Of all the cultural advances that have fostered humanity, the most important may have been the discovery of fire. The ability to harness the heat and light of fire helped elevate humanity from just another species scrambling for survival, to become spacefarers. Harnessing light is a quest that threads its way through history—LEDs being the latest chapter in that story.

The development of LEDs follows a repeating path of light source breakthroughs. In previous eras, oil lamps, gas lighting and incandescent fixtures all went through a process of becoming more refined and perfected during their time. Right now, LEDs are just emerging from the awkward teenage years.

In evolutionary terms, the advent of LED is nothing short of a revolution. By comparison, incandescent light is a dinosaur. From an energy standpoint, LEDs are roughly eight times more efficient than tungsten-halogen lamps.

“Two steps forward and one step back” is the dance of technological innovation. So, it is with lighting.

Early LED fixtures remind me of the dawning of the automotive age. Carl Benz’s first car was basically an internal-combustion engine bolted to a horseless carriage. Likewise, early LED fixtures were little more than flat boards with rows of LEDs. The more sophisticated efforts were clusters of LEDs packed in the shells of traditional incandescent fixtures. In retrospect today, these were clunky, if significant steps forward.
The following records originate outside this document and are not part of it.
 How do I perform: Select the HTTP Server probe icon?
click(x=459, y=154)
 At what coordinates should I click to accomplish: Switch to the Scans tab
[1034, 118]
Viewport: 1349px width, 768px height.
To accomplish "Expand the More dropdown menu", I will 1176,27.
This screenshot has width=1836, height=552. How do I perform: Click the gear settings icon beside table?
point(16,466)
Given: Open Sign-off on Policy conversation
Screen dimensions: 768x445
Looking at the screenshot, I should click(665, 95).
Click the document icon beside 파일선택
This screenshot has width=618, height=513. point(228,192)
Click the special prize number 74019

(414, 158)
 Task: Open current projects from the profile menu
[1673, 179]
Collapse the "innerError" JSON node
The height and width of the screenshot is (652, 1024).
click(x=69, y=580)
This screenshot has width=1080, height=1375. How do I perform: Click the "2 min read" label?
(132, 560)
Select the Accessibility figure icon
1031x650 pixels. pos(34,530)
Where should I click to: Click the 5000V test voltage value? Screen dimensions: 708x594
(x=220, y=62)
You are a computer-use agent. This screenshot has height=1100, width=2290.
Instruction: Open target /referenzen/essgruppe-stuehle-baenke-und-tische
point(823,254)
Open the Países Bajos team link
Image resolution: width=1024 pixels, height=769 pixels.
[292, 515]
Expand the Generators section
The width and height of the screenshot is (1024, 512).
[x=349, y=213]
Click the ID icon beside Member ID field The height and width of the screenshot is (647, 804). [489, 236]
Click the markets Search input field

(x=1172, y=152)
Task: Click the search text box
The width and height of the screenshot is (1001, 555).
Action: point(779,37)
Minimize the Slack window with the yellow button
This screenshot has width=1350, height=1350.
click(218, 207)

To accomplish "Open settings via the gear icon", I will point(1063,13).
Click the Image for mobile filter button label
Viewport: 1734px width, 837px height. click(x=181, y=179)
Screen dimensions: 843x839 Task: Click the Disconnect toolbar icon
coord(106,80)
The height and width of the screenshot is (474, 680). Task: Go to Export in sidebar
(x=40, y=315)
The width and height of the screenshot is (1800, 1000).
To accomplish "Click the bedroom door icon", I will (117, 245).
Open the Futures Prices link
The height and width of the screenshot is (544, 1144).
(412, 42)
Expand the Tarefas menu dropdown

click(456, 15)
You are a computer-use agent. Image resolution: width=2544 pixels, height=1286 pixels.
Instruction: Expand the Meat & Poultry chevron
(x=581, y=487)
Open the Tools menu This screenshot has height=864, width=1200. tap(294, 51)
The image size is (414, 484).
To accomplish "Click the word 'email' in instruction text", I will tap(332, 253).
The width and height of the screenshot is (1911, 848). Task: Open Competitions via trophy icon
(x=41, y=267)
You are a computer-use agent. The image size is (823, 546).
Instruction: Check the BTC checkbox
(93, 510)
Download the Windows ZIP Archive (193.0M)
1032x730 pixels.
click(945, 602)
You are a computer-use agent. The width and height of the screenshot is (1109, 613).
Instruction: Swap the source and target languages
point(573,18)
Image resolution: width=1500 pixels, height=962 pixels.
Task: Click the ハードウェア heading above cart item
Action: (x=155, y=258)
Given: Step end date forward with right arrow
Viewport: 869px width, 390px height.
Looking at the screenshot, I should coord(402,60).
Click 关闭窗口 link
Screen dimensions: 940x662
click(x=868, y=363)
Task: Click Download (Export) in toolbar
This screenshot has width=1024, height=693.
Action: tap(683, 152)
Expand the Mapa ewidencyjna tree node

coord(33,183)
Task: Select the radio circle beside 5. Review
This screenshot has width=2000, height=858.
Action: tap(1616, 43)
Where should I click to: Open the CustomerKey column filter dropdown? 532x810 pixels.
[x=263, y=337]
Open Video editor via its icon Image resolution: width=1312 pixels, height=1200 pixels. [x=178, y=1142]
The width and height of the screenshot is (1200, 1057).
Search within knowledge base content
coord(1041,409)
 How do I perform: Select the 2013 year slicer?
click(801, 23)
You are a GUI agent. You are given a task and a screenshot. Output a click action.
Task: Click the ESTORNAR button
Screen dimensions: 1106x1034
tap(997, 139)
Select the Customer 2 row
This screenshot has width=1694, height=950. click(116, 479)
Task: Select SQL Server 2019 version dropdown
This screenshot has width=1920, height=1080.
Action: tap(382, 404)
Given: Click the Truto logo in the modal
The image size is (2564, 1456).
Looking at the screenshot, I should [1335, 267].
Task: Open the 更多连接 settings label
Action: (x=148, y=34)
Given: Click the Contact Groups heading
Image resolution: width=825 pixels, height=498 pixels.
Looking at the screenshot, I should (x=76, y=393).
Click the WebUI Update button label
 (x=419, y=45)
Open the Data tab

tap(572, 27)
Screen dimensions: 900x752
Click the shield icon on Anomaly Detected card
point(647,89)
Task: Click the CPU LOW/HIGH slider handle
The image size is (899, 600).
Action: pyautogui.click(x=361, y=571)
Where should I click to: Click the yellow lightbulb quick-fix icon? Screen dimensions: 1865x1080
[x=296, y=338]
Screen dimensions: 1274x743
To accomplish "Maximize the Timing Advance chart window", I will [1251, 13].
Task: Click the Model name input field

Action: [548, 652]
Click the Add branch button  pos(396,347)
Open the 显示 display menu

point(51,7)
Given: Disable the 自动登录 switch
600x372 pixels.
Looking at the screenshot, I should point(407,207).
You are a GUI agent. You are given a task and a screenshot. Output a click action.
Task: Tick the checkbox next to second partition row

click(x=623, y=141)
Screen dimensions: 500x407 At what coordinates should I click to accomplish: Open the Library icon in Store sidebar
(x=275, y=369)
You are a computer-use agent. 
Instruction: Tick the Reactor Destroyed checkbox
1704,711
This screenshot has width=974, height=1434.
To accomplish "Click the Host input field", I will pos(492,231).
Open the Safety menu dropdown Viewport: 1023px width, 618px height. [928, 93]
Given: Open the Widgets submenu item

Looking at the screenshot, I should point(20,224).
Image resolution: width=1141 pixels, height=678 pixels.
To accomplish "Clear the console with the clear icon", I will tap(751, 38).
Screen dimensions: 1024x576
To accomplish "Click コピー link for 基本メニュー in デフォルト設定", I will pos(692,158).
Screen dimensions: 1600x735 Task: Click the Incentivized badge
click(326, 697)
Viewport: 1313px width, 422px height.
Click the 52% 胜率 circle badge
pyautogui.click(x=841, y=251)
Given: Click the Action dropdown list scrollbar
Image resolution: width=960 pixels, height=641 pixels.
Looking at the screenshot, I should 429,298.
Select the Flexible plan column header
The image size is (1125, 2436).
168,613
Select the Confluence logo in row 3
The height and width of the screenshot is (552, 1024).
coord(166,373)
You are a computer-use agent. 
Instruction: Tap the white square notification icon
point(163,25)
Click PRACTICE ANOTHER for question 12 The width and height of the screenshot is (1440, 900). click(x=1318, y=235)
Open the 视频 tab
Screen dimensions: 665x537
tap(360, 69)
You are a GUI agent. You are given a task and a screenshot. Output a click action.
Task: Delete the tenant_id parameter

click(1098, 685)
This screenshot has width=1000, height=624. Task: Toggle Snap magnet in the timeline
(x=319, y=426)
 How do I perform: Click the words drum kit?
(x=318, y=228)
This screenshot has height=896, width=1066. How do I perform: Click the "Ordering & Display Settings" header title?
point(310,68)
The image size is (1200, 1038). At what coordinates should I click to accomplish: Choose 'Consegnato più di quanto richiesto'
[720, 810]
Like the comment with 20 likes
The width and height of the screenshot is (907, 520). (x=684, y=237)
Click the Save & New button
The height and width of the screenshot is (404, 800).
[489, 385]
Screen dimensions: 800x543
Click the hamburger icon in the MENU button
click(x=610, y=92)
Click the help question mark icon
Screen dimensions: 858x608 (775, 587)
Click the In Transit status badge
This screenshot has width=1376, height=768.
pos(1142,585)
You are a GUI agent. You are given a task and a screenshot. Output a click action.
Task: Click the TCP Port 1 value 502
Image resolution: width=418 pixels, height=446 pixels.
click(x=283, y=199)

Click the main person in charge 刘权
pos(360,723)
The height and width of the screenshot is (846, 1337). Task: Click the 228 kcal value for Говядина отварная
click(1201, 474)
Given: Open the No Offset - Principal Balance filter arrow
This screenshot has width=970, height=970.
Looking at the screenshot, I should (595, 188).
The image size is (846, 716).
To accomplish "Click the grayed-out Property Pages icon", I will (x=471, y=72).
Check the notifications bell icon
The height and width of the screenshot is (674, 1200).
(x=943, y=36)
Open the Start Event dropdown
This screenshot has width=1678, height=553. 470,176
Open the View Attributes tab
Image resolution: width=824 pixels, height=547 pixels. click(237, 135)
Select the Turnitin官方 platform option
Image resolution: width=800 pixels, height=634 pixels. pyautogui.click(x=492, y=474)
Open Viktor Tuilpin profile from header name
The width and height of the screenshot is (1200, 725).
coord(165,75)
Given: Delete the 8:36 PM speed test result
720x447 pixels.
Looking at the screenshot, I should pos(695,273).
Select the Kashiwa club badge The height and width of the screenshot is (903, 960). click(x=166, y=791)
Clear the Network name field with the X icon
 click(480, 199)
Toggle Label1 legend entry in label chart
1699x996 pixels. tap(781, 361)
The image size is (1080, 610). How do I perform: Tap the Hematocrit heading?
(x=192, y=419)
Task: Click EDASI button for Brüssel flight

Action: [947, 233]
The Case of the LED Fresnel
Many of the refinements that we had in the classic incandescent versions of “workhorse” light fixtures have suffered in the transition. One case in point is the LED Fresnel, because today’s version has a completely different optical path than the incandescent one. By comparison, lighthouses from two centuries ago have better optical design than today’s LED Fresnels. 

Those who work with “classic” studio lights will have noticed that only a few inches in the middle of LED Fresnel lens are now illuminated at “flood.” It still works, but because the area of illuminated lens is so small, the beam no longer “wraps” the face. As with all lights, the relative size of the illuminated aperture directly impacts the quality of the shadows. Such nuances may seem minor, but they are also the subtle tools of lighting as an art.

Charles Darwin said, “It is not the strongest of the species that survive, nor the most intelligent, but the most responsive to change.”

Nature tries out many designs in evolution with a randomness that’s been described as a staggering drunken sailor. Apparently, so do some designers. We’re seeing that play out now with some novel, and occasionally brilliant, designs. As in nature, only the adaptable ones survive.

Advances in LED chip density and optical design are leading these changes. Lumen-per-watt performance has already out-paced the original Department of Energy’s hypothetical limits. Likewise, the bar for acceptable color has been raised to near perfection. 

The shape of light fixtures reflects its component’s parts. The industry started with Dual In-Line Package (DIP) LEDs, which naturally gave us the original flat-panel “soft” lights. Since then LEDs have evolved at a breathtaking rate.

The best we have today are Surface-Mounted Diode (SMD) and Chip-on-Board (COB) LEDs. The density and brightness of these LEDs is increasing the way that computer chips did in their early days, but the luminous capsule is still quite large compared to either arc or incandescent lamps. That’s limited the optical design potential of fixtures to …….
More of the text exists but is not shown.